LostRuins / koboldcpp

Run GGUF models easily with a KoboldAI UI. One File. Zero Install.
https://github.com/lostruins/koboldcpp
GNU Affero General Public License v3.0
4.66k stars 334 forks source link

[Vulkan NoAVX2] Generating nonsense after Context Shifting #712

Closed Denplay195 closed 5 months ago

Denplay195 commented 5 months ago

Only using Vulkan NoAVX2, after context shifting (both ways tried as you can see pic related), the further generations are being complete nonsense (or just one repeating word if Mirostat 2 is on) no matter what I do (with prompt or with settings/models)

image

image

P.S. Thanks for adding this backend!

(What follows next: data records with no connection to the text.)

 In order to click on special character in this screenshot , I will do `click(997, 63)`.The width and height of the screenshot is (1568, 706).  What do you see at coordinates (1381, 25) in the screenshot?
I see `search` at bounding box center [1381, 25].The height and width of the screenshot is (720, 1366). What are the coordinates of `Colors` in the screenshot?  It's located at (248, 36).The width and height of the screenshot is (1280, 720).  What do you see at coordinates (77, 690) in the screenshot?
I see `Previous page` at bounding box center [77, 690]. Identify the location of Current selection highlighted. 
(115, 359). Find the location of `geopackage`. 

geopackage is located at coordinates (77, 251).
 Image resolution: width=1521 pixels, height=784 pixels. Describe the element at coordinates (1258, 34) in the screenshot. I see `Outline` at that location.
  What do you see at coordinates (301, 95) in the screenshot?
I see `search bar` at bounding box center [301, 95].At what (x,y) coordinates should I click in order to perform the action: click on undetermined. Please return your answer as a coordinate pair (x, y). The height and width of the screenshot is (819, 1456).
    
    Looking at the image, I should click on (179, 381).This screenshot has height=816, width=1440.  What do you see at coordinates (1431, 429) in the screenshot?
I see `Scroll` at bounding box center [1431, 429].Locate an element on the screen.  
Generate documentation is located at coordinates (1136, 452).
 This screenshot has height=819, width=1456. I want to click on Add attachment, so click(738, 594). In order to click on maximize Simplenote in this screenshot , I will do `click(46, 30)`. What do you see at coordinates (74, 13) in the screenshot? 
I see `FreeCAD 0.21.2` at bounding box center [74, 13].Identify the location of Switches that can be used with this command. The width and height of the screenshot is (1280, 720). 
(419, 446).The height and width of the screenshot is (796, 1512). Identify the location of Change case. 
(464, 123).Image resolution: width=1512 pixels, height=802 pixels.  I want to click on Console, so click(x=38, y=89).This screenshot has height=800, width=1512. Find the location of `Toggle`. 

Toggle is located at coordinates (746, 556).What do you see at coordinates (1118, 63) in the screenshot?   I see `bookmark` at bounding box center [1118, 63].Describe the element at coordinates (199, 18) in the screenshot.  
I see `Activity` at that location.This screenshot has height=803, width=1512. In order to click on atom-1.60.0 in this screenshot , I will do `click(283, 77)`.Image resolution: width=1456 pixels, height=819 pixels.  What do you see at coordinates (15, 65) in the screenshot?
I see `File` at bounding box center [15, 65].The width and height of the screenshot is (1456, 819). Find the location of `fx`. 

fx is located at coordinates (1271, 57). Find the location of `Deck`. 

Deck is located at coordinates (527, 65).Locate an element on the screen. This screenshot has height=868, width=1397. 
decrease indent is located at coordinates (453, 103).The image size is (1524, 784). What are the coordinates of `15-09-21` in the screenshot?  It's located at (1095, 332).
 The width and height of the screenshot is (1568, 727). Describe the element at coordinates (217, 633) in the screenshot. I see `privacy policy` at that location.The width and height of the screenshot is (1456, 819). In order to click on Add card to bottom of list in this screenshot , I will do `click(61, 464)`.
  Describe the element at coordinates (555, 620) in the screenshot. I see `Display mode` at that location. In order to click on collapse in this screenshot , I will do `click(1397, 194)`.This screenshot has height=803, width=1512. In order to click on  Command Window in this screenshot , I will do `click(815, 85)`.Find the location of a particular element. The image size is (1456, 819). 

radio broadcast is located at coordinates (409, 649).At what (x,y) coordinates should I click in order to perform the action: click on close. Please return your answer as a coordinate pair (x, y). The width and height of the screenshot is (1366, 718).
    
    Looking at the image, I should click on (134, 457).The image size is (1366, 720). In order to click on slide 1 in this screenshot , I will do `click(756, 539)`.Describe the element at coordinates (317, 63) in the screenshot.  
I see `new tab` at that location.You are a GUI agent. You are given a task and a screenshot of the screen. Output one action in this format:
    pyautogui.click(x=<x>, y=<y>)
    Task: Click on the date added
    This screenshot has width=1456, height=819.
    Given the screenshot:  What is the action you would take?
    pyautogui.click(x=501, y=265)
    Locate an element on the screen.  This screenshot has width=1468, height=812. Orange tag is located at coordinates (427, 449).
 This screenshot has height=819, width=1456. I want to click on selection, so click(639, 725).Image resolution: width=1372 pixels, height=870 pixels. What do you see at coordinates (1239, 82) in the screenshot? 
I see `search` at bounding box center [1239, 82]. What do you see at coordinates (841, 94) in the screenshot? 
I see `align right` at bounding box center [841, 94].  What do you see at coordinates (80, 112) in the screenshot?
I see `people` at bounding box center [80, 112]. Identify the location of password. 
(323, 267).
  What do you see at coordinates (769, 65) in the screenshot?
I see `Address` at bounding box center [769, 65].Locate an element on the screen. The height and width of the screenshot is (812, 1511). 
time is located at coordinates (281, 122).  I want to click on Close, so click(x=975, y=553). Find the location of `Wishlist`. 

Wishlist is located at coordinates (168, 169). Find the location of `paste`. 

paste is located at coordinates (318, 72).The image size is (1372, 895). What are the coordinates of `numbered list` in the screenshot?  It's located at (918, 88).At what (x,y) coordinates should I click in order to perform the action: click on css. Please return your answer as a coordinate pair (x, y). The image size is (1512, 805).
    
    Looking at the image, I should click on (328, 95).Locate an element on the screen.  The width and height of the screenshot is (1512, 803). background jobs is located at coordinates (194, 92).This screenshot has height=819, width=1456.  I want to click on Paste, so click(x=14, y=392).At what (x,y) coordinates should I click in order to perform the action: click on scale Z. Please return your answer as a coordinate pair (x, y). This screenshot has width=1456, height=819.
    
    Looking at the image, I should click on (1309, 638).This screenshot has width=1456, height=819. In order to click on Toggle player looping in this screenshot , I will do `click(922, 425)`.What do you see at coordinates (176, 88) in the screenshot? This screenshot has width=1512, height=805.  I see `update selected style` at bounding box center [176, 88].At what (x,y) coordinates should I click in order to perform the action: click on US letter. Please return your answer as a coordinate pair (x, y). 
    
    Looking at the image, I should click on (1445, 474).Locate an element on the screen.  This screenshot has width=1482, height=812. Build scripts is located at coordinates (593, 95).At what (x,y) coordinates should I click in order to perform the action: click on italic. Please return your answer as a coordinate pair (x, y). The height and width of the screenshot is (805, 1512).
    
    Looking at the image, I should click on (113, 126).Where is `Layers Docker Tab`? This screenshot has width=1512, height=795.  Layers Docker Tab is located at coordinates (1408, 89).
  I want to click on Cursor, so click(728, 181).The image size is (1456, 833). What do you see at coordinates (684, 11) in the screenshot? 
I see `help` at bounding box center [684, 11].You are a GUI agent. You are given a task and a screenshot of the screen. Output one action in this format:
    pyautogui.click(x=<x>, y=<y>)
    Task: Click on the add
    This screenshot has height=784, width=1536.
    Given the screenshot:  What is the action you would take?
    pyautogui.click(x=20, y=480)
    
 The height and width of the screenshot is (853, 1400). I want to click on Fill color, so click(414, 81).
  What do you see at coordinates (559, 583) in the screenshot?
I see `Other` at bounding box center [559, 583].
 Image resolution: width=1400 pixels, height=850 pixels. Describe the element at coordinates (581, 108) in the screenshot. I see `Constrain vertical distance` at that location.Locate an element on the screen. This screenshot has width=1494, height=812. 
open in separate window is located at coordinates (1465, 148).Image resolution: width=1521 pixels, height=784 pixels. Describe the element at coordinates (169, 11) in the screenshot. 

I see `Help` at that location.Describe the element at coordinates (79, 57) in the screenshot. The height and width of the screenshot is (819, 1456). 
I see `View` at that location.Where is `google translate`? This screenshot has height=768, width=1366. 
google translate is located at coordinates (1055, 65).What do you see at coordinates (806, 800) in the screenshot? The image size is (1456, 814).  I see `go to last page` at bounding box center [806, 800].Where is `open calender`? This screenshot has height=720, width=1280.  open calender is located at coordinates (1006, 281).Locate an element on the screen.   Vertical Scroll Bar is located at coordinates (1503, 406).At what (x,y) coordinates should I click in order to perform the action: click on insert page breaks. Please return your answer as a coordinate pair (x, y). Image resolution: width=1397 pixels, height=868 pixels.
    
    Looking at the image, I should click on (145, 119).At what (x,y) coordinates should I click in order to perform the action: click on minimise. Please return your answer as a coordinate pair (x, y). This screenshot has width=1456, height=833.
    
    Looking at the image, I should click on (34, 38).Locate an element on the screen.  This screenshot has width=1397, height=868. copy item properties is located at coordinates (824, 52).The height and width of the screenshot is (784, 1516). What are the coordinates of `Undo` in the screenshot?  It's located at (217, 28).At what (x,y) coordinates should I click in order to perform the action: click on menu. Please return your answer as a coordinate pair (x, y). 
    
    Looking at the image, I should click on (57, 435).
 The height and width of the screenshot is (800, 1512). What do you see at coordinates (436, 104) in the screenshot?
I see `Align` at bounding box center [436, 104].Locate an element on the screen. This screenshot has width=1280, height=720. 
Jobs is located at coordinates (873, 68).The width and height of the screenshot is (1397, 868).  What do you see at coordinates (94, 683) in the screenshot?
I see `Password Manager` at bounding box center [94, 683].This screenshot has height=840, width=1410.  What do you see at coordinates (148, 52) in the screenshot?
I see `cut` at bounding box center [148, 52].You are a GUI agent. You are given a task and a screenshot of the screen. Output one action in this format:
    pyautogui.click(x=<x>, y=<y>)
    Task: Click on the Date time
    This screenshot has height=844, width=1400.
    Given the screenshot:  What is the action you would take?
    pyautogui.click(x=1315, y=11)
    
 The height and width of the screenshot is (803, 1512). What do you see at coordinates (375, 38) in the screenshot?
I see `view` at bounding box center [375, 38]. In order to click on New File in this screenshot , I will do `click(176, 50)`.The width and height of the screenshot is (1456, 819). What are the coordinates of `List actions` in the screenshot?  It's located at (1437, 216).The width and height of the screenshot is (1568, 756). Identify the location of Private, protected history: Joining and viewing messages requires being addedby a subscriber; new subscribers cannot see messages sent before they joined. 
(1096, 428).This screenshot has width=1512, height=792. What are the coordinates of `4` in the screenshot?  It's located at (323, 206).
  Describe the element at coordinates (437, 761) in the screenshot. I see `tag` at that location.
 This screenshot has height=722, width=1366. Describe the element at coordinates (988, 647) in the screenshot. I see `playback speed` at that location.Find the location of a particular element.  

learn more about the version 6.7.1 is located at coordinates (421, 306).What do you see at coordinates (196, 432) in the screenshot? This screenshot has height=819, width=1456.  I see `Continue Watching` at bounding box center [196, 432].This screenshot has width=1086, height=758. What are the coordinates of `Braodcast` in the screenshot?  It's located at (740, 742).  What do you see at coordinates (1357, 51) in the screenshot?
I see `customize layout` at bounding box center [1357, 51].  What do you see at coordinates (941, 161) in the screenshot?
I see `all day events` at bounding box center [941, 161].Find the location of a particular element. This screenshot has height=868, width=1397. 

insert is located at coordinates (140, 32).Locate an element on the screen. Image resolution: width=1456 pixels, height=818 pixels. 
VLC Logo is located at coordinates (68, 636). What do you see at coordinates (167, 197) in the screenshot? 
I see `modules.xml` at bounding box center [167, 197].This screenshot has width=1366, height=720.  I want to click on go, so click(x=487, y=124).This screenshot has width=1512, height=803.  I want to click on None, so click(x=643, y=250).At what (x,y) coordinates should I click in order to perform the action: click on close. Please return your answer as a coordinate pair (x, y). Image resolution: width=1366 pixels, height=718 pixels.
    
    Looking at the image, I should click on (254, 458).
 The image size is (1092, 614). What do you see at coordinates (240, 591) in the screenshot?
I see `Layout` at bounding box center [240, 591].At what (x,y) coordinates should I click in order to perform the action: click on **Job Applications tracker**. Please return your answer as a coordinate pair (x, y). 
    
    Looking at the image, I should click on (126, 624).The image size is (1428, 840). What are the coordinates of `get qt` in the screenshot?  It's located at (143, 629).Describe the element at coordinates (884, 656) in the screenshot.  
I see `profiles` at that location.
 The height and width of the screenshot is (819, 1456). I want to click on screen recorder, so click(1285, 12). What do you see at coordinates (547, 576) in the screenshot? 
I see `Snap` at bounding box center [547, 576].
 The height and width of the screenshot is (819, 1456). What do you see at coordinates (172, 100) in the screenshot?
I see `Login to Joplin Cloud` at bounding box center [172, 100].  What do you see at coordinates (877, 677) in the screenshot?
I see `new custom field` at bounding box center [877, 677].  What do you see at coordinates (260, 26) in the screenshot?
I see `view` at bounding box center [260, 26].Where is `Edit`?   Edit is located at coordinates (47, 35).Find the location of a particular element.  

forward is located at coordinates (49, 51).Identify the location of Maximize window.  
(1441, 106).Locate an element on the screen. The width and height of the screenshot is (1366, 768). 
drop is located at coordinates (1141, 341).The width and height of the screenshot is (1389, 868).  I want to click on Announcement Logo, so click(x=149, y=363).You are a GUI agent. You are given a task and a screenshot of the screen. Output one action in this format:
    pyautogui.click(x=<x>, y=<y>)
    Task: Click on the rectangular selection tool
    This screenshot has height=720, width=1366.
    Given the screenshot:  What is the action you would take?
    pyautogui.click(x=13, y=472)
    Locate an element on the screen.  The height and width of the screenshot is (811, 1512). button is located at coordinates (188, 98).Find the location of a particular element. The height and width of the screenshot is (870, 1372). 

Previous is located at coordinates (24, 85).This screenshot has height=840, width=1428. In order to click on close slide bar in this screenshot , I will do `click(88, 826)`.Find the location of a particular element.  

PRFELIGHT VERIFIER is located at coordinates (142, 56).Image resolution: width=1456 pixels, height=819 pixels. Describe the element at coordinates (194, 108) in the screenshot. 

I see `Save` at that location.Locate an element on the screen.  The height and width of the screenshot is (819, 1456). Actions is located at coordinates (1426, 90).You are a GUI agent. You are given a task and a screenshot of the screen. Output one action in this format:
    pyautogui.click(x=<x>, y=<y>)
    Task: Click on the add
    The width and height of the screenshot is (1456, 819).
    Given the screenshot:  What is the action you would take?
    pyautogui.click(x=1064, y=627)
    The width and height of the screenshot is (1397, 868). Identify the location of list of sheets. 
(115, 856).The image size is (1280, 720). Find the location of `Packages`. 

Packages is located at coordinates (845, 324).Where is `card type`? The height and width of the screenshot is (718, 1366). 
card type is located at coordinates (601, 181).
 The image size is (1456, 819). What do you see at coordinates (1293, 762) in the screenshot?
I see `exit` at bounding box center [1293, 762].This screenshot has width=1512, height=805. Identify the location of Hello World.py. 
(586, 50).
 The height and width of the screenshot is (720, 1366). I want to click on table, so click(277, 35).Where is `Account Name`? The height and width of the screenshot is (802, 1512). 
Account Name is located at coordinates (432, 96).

It turns out to be much more memory hungry and just hot on my machine, but it is more than twice faster for much I've tested 🔥

LostRuins commented 5 months ago

What model is this?

Denplay195 commented 5 months ago

What model is this?

I guess it's Noromaid-13B-0.4-DPO.q4_k_m, but I've got several models with the same result.

Other ones were just typing out different symbols and words (Russian, Chinese, French) without spaces and given context to do this before.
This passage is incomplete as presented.